Velukkai is derived from Vel (desire) and irukkai (place of stay), meaning the place where Vishnu desired to stay, which became Velukkai from Velirukkai. It is believed that the original image of the temple was east facing standing posture of Vishnu as he appeared for Bhrigu Maharishi and later appeared as Aḻagiya Singar. According to the temple's regional legend, once, there was an argument between Saraswati, the consort of Brahma and Lakshmi on superiority. They went to Indra, the king of the celestial deities. Indra judged Lakshmi as superior. Not satisfied with his argument, Saraswati went to her husband, Brahma. He also chose Lakshmi to be the superior one. Saraswati was unhappy with the decision and decided to stay away from Brahma. Brahma did a severe penance praying to Vishnu and did an ashvamedha yajna. Saraswati was still angry that the yajna, which usually is done along with consorts was done alone by Brahma. She tried to disrupt the penance in various ways, but Vishnu interfered in all her attempts. After all the demons were killed by Vishnu, who were sent by Saraswati to destroy the yajna (penance) done by Brahma, she sent Kapalika, a demon. Vishnu took the form of Narhari to kill the demon.

==Architecture==
The presiding deity is Narasimhar (also called Mukunda Nayaka) is depicted in a seated posture facing West. The temple is located close to the Tiruththanka temple in Vishnu Kanchipuram. The temple has three shrines, one each for the presiding deity Aḻagiya Singar, one for his consort Amruthavalli and other for Garuda.

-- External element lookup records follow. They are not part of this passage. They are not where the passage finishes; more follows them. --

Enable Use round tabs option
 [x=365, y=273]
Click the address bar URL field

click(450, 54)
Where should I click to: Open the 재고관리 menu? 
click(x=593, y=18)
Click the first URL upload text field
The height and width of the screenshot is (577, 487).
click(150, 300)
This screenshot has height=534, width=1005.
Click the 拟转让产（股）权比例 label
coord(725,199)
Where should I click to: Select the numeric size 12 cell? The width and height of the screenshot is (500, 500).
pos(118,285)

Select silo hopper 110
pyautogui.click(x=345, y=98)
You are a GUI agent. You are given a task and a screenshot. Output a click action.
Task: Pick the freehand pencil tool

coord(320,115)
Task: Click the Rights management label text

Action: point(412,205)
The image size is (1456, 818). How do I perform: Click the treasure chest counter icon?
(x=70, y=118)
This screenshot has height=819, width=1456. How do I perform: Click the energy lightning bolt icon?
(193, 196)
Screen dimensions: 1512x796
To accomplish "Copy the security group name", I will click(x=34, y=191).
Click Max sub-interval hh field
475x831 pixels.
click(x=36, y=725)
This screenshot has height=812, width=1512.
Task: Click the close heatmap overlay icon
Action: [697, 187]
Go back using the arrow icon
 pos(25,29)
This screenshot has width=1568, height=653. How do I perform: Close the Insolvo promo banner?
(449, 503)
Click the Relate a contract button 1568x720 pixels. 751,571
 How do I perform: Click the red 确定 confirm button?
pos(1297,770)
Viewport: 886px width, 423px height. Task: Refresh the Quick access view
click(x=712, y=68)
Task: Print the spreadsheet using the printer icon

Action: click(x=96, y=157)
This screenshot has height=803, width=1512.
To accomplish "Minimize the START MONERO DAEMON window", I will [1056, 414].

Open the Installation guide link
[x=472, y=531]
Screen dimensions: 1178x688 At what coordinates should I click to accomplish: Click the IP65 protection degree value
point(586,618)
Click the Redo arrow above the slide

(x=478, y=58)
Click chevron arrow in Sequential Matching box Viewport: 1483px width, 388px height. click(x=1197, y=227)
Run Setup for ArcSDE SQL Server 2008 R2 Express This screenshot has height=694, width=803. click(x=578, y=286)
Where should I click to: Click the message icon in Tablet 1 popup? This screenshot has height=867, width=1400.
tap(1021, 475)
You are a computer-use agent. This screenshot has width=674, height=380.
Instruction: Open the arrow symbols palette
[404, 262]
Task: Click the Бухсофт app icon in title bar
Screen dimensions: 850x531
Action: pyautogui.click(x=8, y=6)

==Festivals and religious practices==
The temple follows the traditions of the tenkalai sect of Vaishnava tradition and follows Vaikanasa Agama. Desikar wrote vegasetu stotra on this temple. The temple priests perform the puja (rituals) during festivals and on a daily basis. As at other Vishnu temples of Tamil Nadu, the priests belong to the Vaishnava community, from the Brahmin class. The temple rituals are performed six times a day: Ushathkalam at 7 a.m., Kalasanthi at 8:00 a.m., Uchikalam at 12:00 p.m., Sayarakshai at 6:00 p.m., Irandamkalam at 7:00 p.m. and Ardha Jamam at 10:00 p.m. Each ritual has three steps: alangaram (decoration), neivethanam (food offering) and deepa aradanai (waving of lamps) for both Aḻagiya Singar and Amruthavalli. During the last step of worship, nadasvaram (pipe instrument) and tavil (percussion instrument) are played, religious instructions in the Vedas (sacred text) are recited by priests, and worshippers prostrate themselves in front of the temple mast. There are weekly, monthly and fortnightly rituals performed in the temple.

==Religious importance==
The temple is revered in Nalayira Divya Prabandham, the 7th–9th century Vaishnava canon, by Peyalvar, Bhoothathalvar, Thirumalisai Alvar and Tirumangai Alvar. The Alvars have sung praise on the different forms of the deity. The temple is classified as a Divya Desam, one of the 108 Vishnu temples that are mentioned in the book. Many acharyas have also written songs on the various forms of God in this temple.